New university Board members have backgrounds in biology and finance

by AMELIA KAHANEY

The university’s Board of Trustees recently elected two new members: Robert K. Steel, chief executive officer of Perella Weinberg Partners, and Joan A. Steitz, Sterling Professor of Molecular Biophysics and Biochemistry at Yale University and a Howard Hughes Medical Institute investigator. Mr. Steel and Dr. Steitz were elected at the June 3 Board meeting. With their elections, the university has 44 voting trustees.

Robert K. Steel and Joan A. Steitz.

Robert K. Steel (left) and Joan A. Steitz.

Prior to joining Perella Weinberg Partners, Mr. Steel was New York City’s deputy mayor for economic development, where he was responsible for the Michael R. Bloomberg administration’s five borough economic development strategy and job creation efforts, and oversaw several city agencies.

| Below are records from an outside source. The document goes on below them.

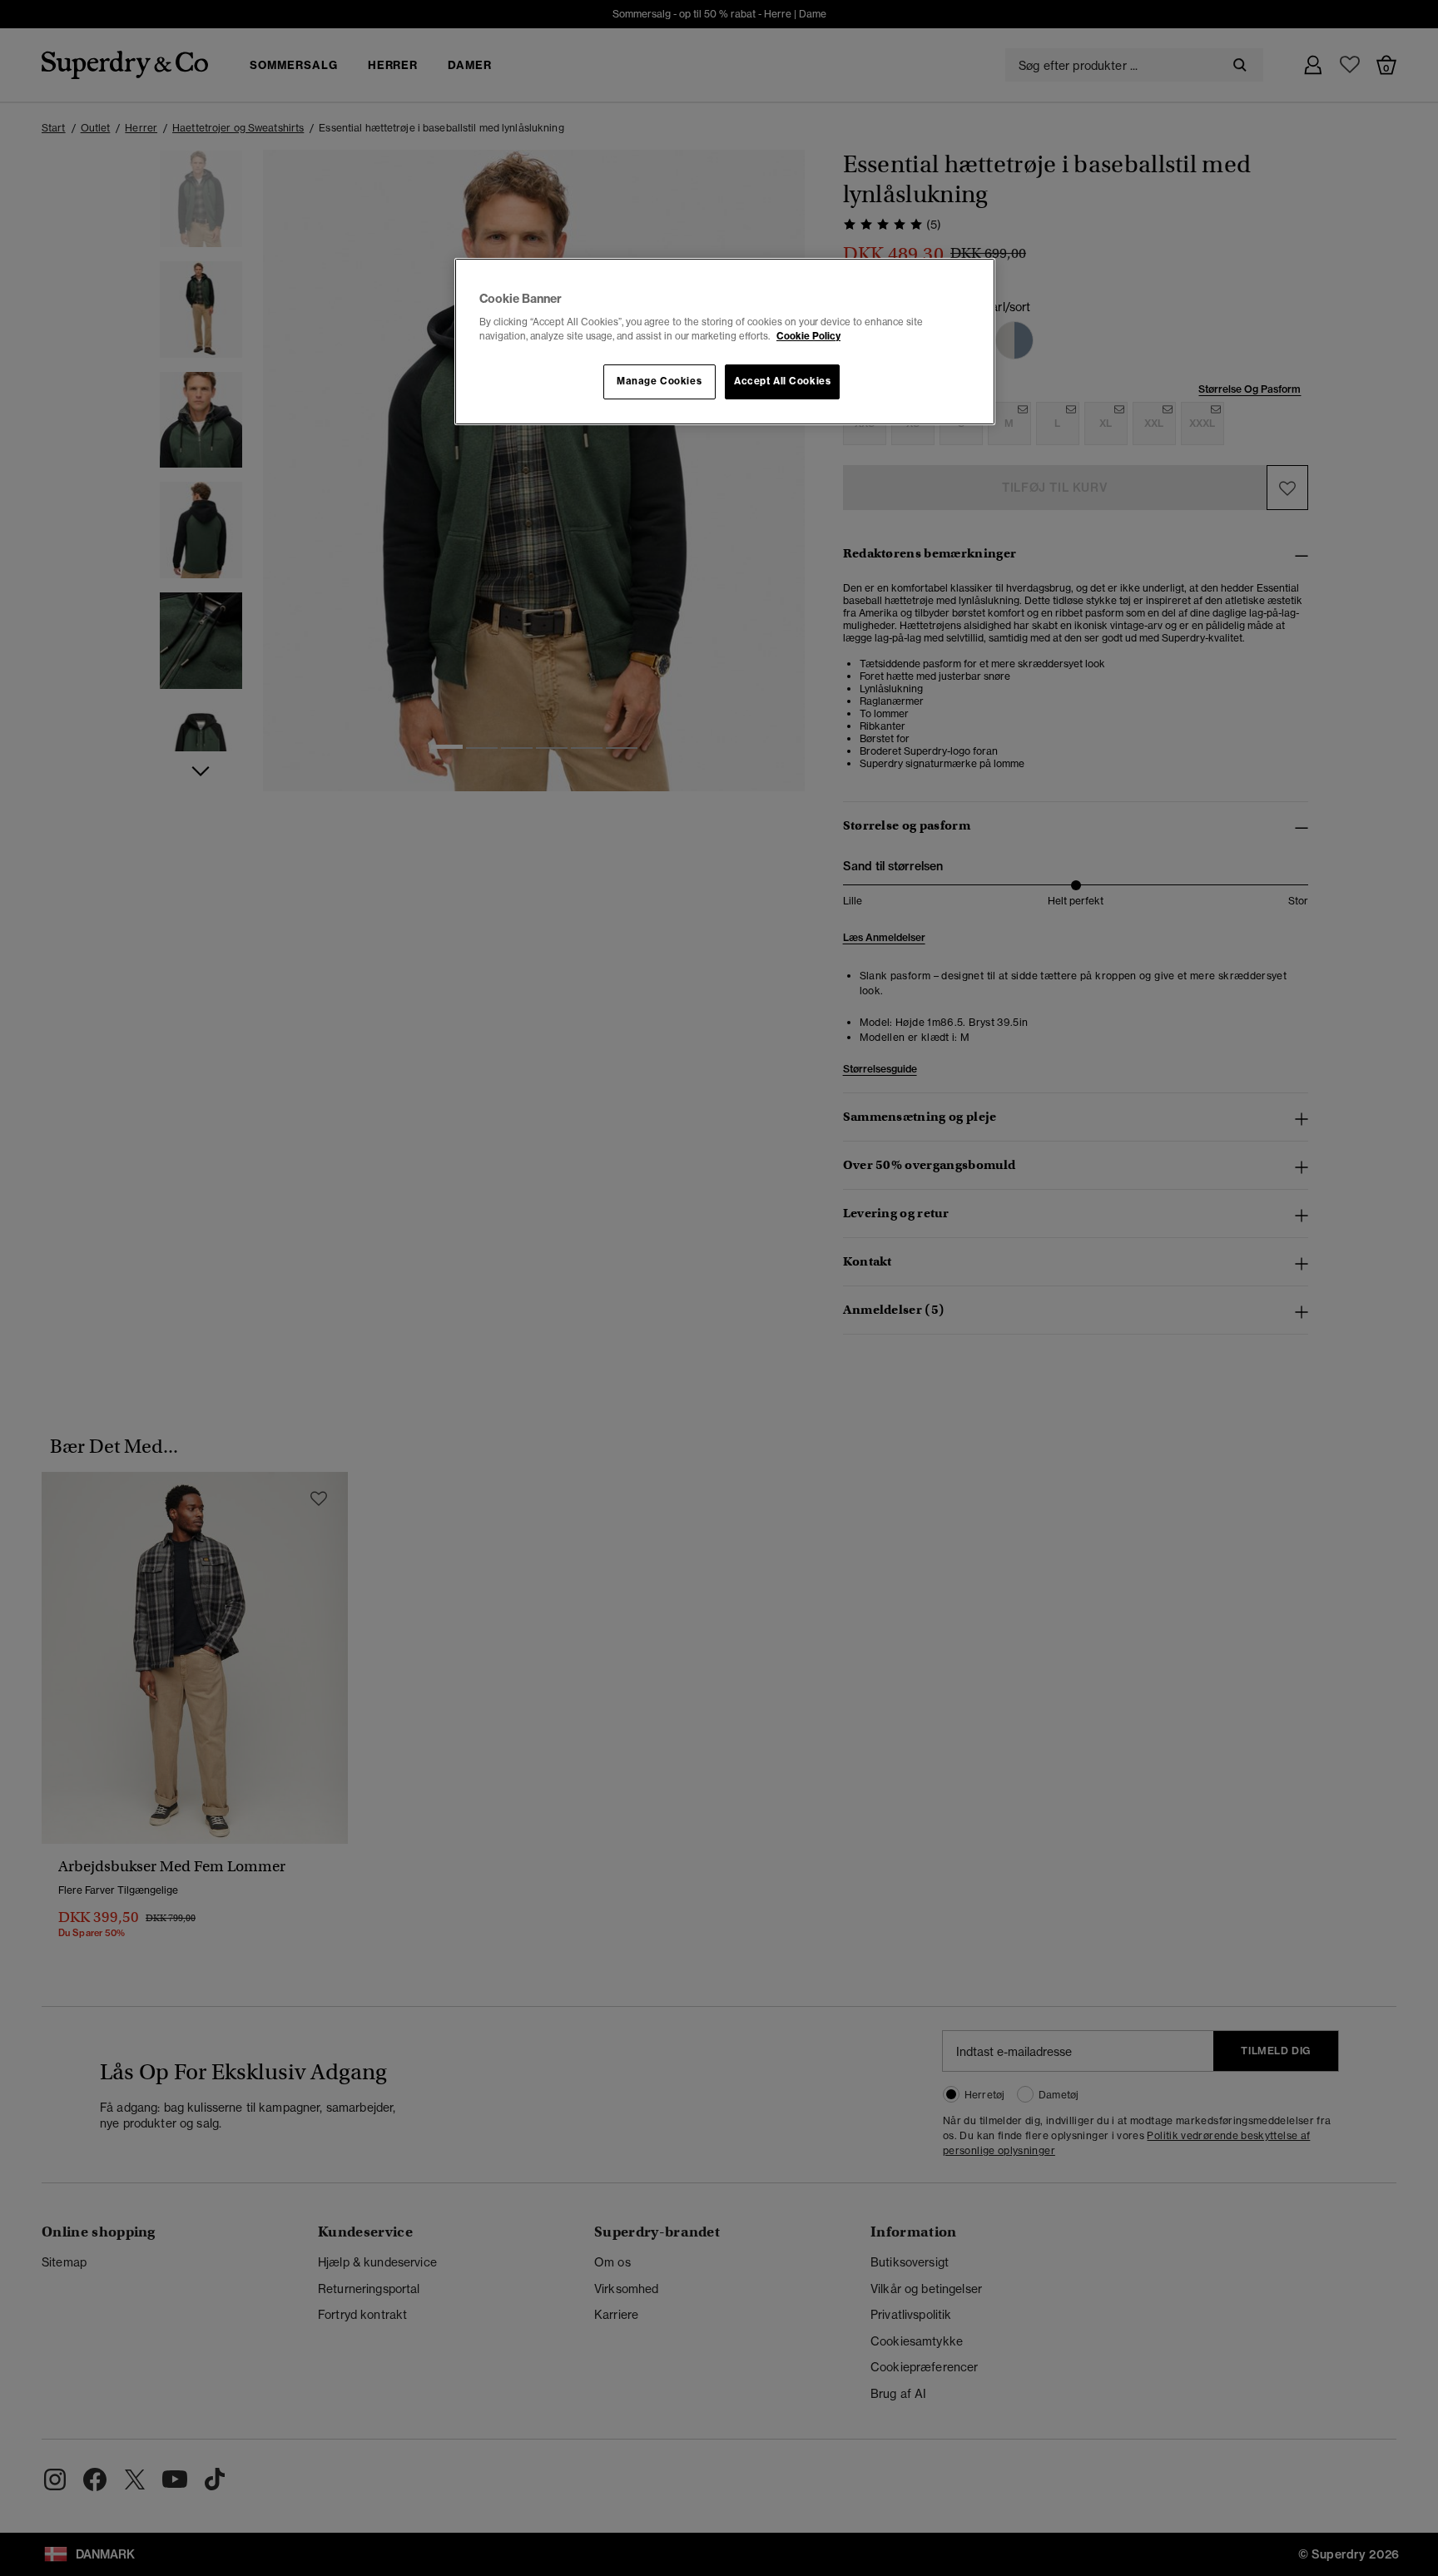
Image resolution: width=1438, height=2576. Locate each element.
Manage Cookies (659, 381)
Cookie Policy (808, 336)
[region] (724, 342)
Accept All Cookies (782, 381)
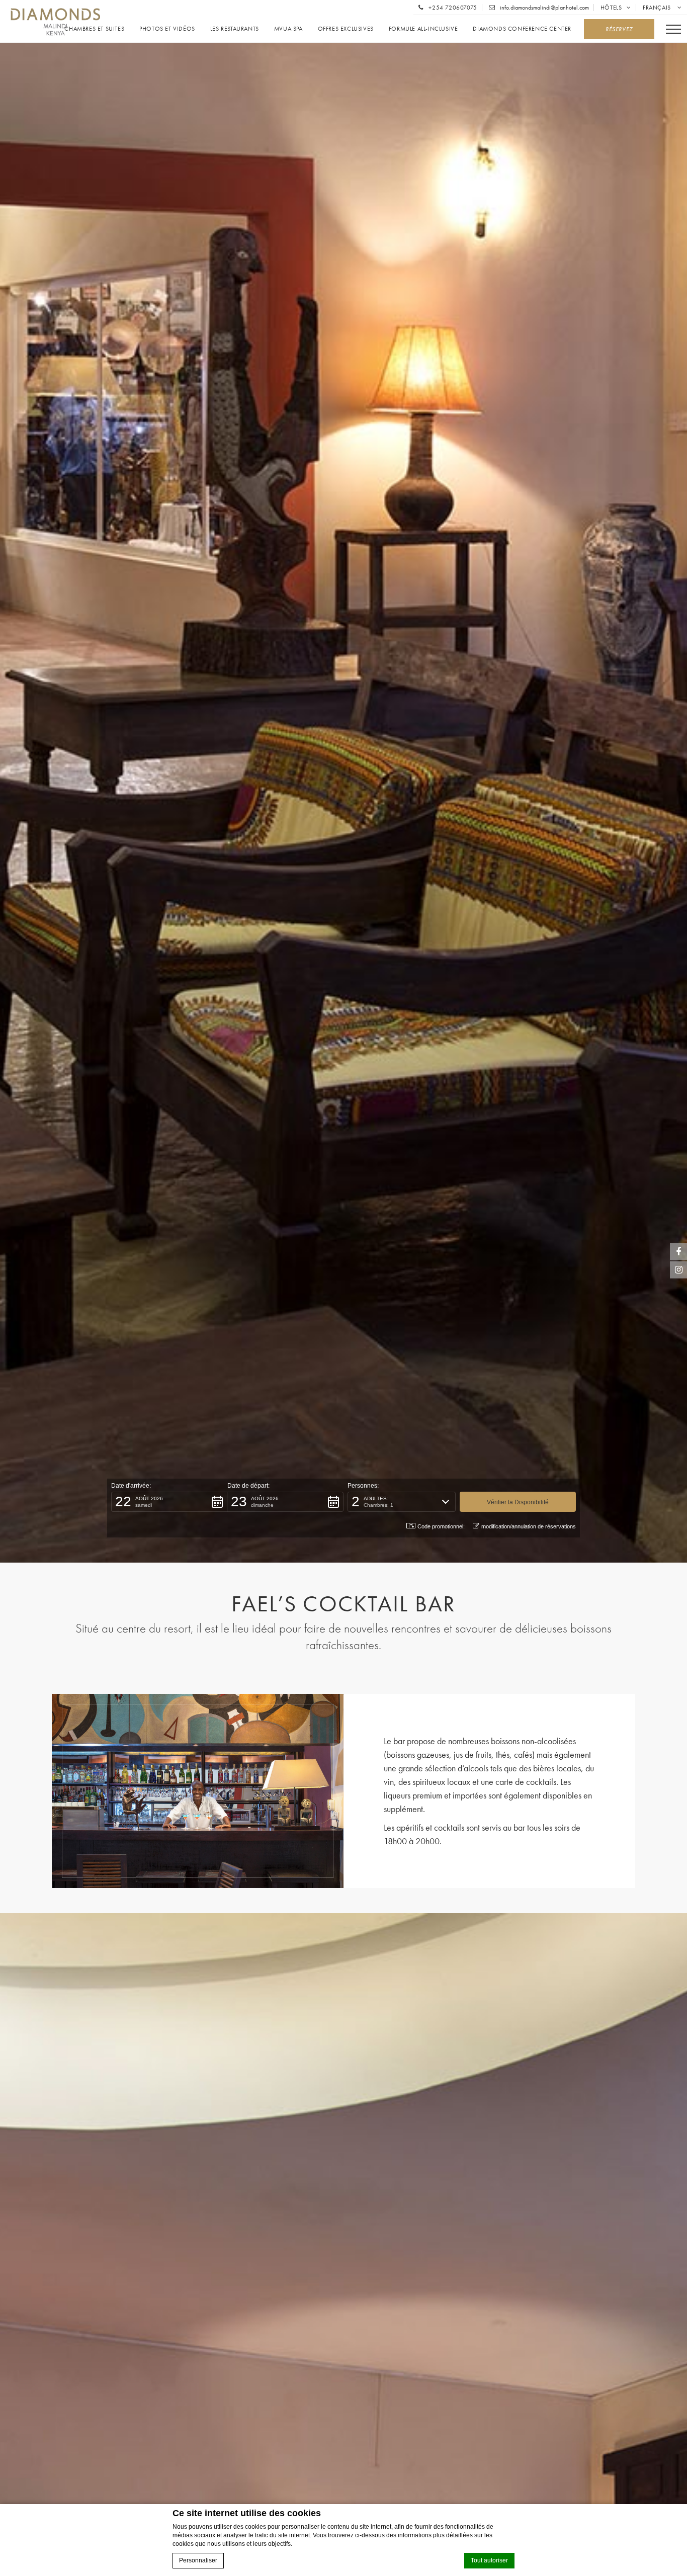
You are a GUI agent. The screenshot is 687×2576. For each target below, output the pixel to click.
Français (657, 8)
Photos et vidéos (167, 29)
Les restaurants (234, 29)
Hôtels (611, 8)
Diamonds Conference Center (522, 29)
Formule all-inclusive (423, 29)
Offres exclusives (346, 29)
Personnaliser (198, 2560)
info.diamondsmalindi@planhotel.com (543, 8)
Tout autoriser (489, 2560)
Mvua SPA (288, 29)
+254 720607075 (452, 8)
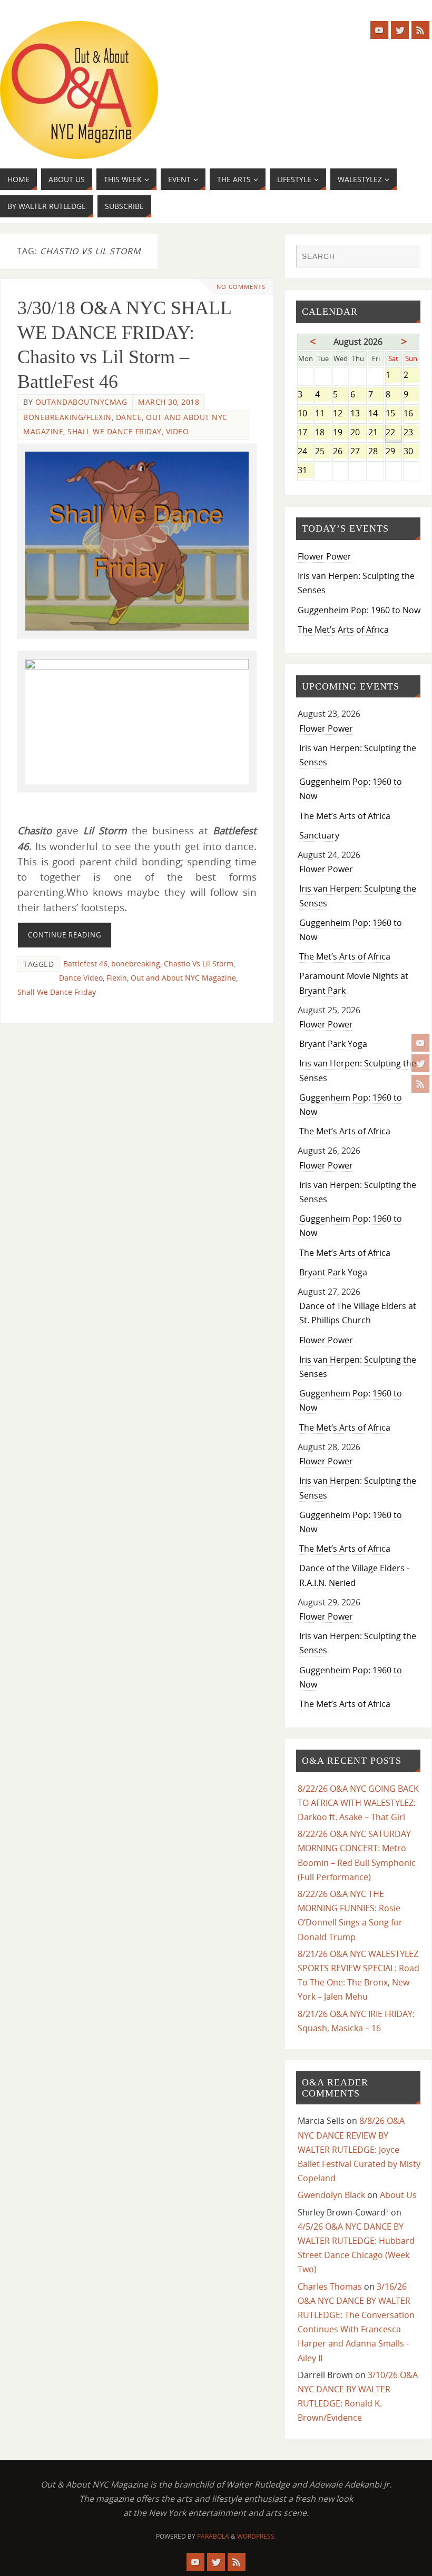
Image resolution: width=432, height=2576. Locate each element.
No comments (241, 287)
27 (358, 451)
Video (177, 431)
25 (322, 451)
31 (305, 470)
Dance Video (81, 978)
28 (376, 451)
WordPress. (256, 2536)
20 (358, 433)
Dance (129, 417)
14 (376, 414)
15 (393, 414)
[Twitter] (420, 1063)
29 (393, 451)
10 (305, 414)
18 (322, 433)
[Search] (407, 257)
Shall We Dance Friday (114, 431)
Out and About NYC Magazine (183, 978)
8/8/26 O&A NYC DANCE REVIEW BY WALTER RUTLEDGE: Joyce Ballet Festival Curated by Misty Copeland (359, 2149)
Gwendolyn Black (331, 2195)
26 (340, 451)
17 (305, 433)
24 (305, 451)
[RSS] (420, 1084)
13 (358, 414)
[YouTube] (420, 1043)
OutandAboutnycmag (81, 402)
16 (411, 414)
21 (376, 433)
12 (340, 414)
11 (322, 414)
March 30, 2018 (168, 402)
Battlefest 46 (85, 963)
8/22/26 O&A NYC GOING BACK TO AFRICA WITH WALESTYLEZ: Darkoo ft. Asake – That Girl (358, 1803)
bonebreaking (135, 963)
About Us (398, 2195)
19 (340, 433)
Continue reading (64, 935)
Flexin (116, 978)
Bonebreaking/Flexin (67, 417)
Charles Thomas (330, 2286)
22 (393, 433)
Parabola (213, 2536)
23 (411, 433)
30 (411, 451)
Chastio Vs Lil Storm (198, 963)
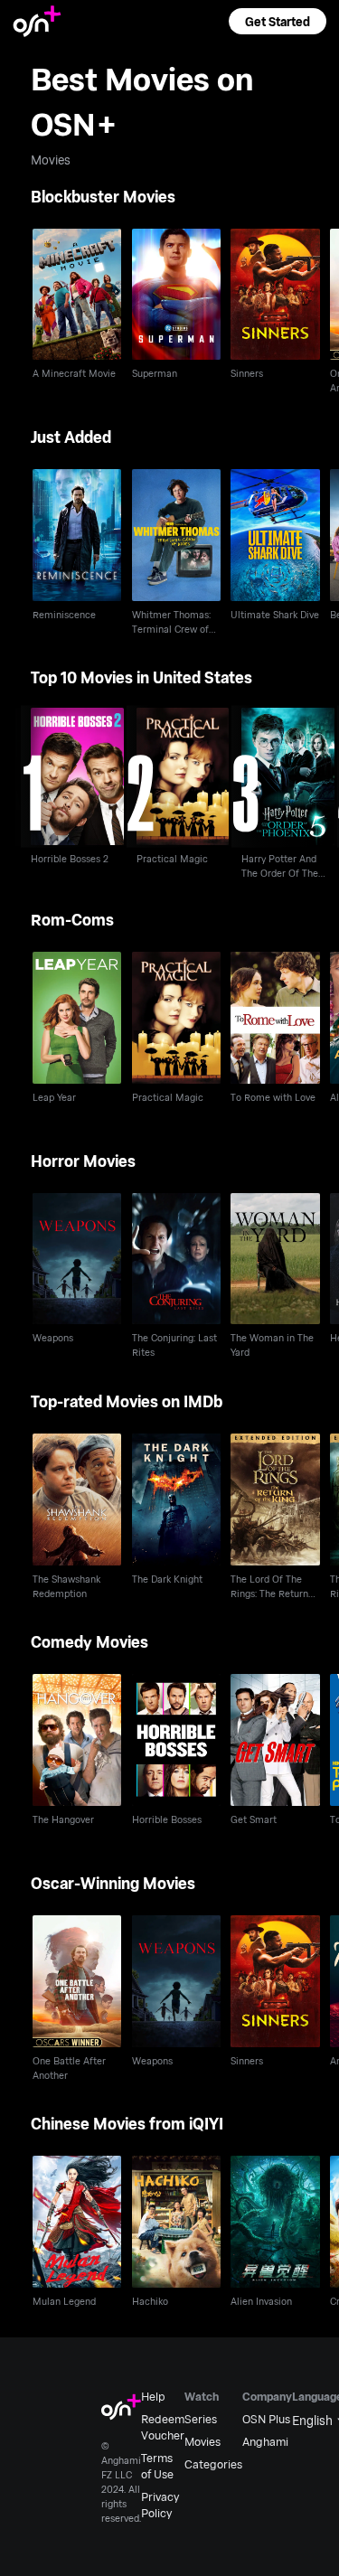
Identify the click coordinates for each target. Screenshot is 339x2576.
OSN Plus (266, 2419)
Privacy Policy (160, 2504)
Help (153, 2396)
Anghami (265, 2441)
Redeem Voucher (162, 2427)
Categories (213, 2464)
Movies (202, 2441)
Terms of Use (157, 2465)
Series (200, 2419)
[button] (277, 21)
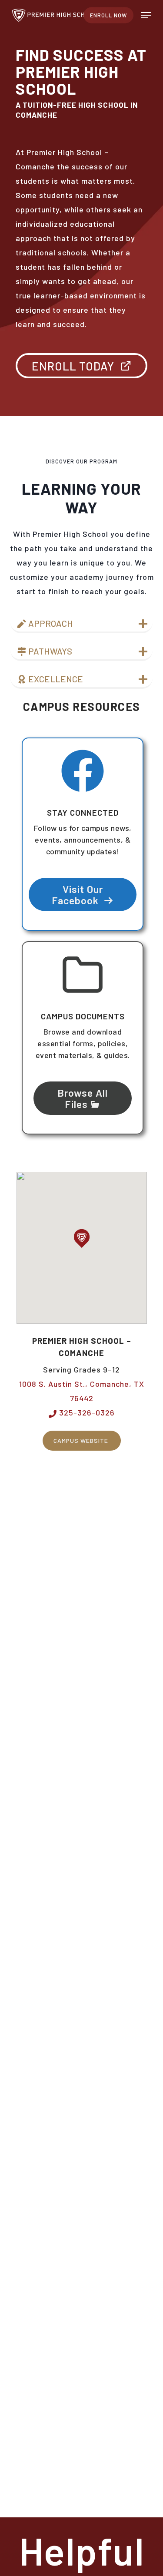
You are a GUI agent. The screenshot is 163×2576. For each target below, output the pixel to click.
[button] (146, 15)
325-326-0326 (86, 1412)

A key initiative of Mayor Bloomberg’s administration was to encourage and grow the technology sector of New York City’s economy. Mr. Steel led the applied sciences effort, which established the Cornell–Technion campus on Roosevelt Island and the New York University Center for Urban Science and Progress initiative in Brooklyn.

“It is an honor to be joining Rockefeller University’s Board of Trustees. This university is world renowned for its research and study of biological and biomedical problems and has made enormous contributions to improving the understanding of life for the benefit of all humanity,” says Mr. Steel. “I am proud to support this ongoing mission.”

As chief executive officer of Wachovia in 2008, Mr. Steel oversaw the sale of the bank to Wells Fargo & Co. and served on the Wells Fargo board of directors until 2010. From 2006 to 2008, he served as undersecretary for domestic finance at the U.S. Department of the Treasury. During his tenure at the Treasury, he revived the president’s working group to respond to the global economic crisis of 2008. He also managed the department’s Blueprint for Modernized Regulatory Structure, which recommended several of the reforms since pursued by the Obama administration.

Mr. Steel also spent nearly 30 years at Goldman Sachs, rising to become head of the global equities division, vice chairman of the firm, and a member of its management committee. A graduate of Duke University and the University of Chicago’s Booth School of Business, Mr. Steel is chairman of the Aspen Institute’s board of trustees and has served as chairman of Duke’s board of trustees, senior fellow at the Harvard Kennedy School of Government, and on many other governmental, nonprofit, and corporate boards.

An internationally recognized pioneer in the study of RNA, Dr. Steitz is best known for discovering and defining the function of small nuclear ribonucleoproteins (snRNPs), cellular complexes that play a key role in the splicing of pre-messenger RNA, the earliest product of DNA transcription. Dr. Steitz’s research has implications for the improved diagnosis and treatment of lupus, an autoimmune disease that develops when patients make antibodies against their own DNA, snRNPs, or ribosomes.

“The current funding crisis poses real challenges, especially in the face of such remarkable progress in the application of basic science to medicine,” Dr. Steitz says. “It is a pleasure and a privilege to serve on Rockefeller’s Board of Trustees to help it maintain and increase its forefront status as a premier academic and research institution in the sciences.”

Dr. Steitz earned a B.S. in chemistry from Antioch College and a Ph.D. from Harvard University. She was the sole woman in a class of 10 to begin graduate studies in biochemistry and molecular biology at Harvard, and the first female graduate student to work under James Watson’s guidance. She has been at Yale since 1970, where her laboratory has been dedicated to studying RNA structure and function.

A foreign member of The Royal Society, Dr. Steitz is also a member of the National Academies of Sciences and Medicine, the American Academy of Arts and Science, and the American Philosophical Society. Her many other honors include the National Medal of Science, the Gairdner Foundation International Award, the Lewis S. Rosenstiel Award, the Rosalind E. Franklin Award for Women in Science, and the Albany Medical Center Prize. In April 2015, Dr. Steitz was honored with the Connecticut Medal of Science.

Dr. Steitz has numerous ties to The Rockefeller University. A recipient of the University’s Pearl Meister Greengard Prize, Dr. Steitz also received an honorary degree from Rockefeller in 2012, one of many she has been awarded throughout her career. Since 2007 she has served on Rockefeller’s Committee on Scientific Affairs, a committee of the Board of Trustees that considers academic appointments and promotions, among other duties.